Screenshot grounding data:
• • •

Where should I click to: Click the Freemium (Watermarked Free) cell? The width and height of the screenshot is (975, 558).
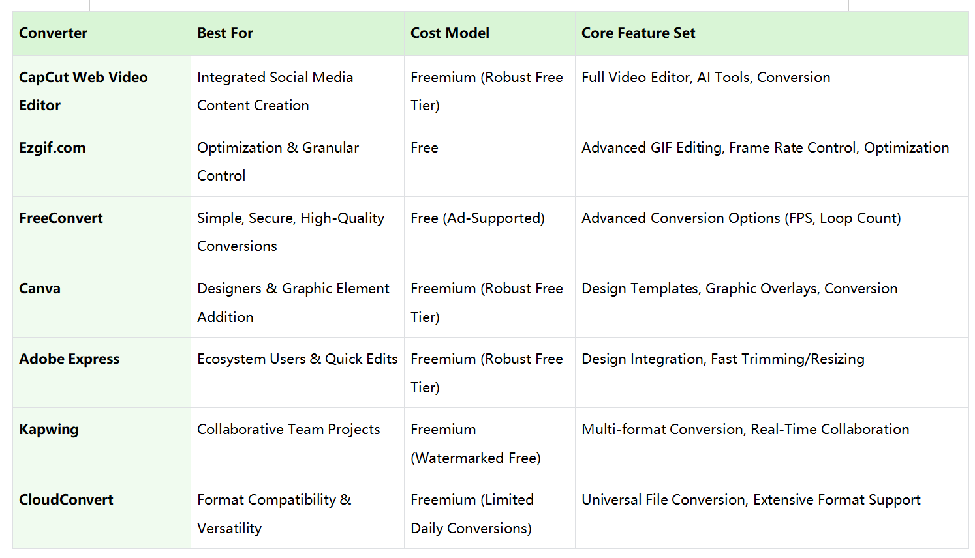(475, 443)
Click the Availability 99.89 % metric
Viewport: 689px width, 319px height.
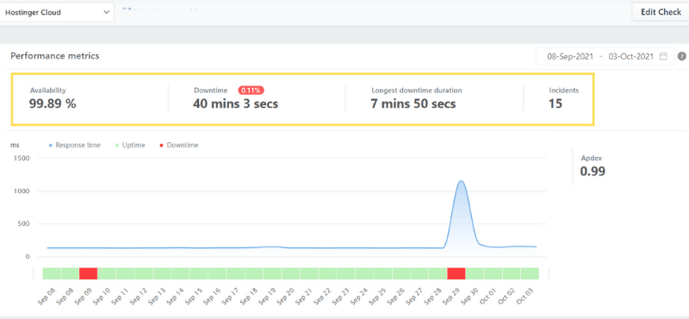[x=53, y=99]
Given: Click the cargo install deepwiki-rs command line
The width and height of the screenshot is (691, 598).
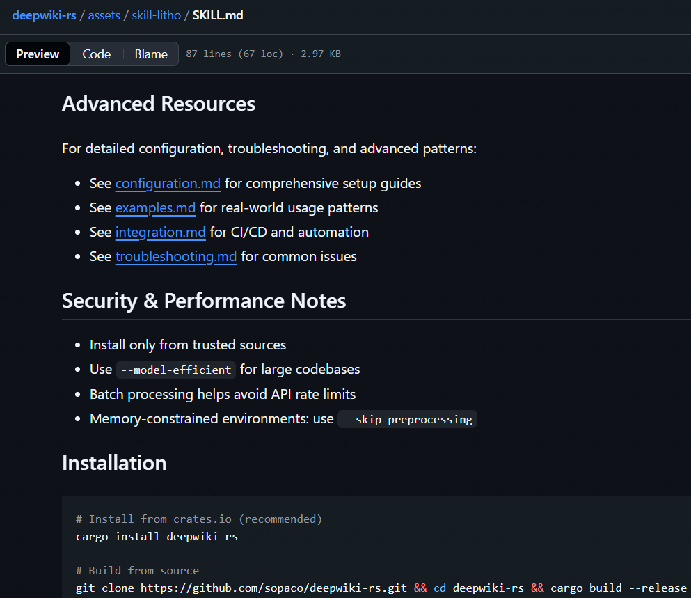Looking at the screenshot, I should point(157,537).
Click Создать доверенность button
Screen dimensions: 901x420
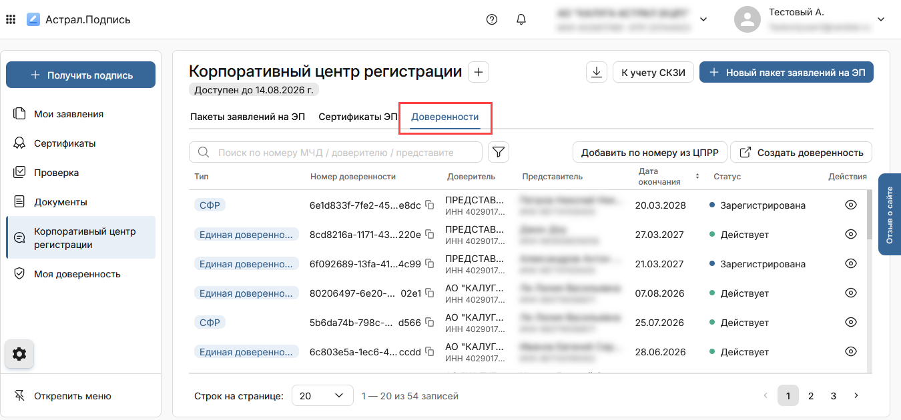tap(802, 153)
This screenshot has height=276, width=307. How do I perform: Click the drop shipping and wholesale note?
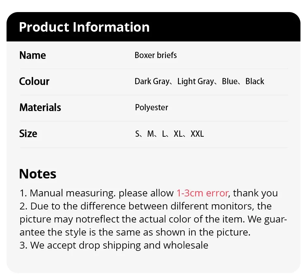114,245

• • •

What to produce - From the line with "Screen dimensions: 901x420" down to the end of the entries, retype each line exactly as written, but drop the pictures.

Task solution -
Screen dimensions: 901x420
tap(802, 153)
This screenshot has height=276, width=307. How do I perform: Click the drop shipping and wholesale note?
114,245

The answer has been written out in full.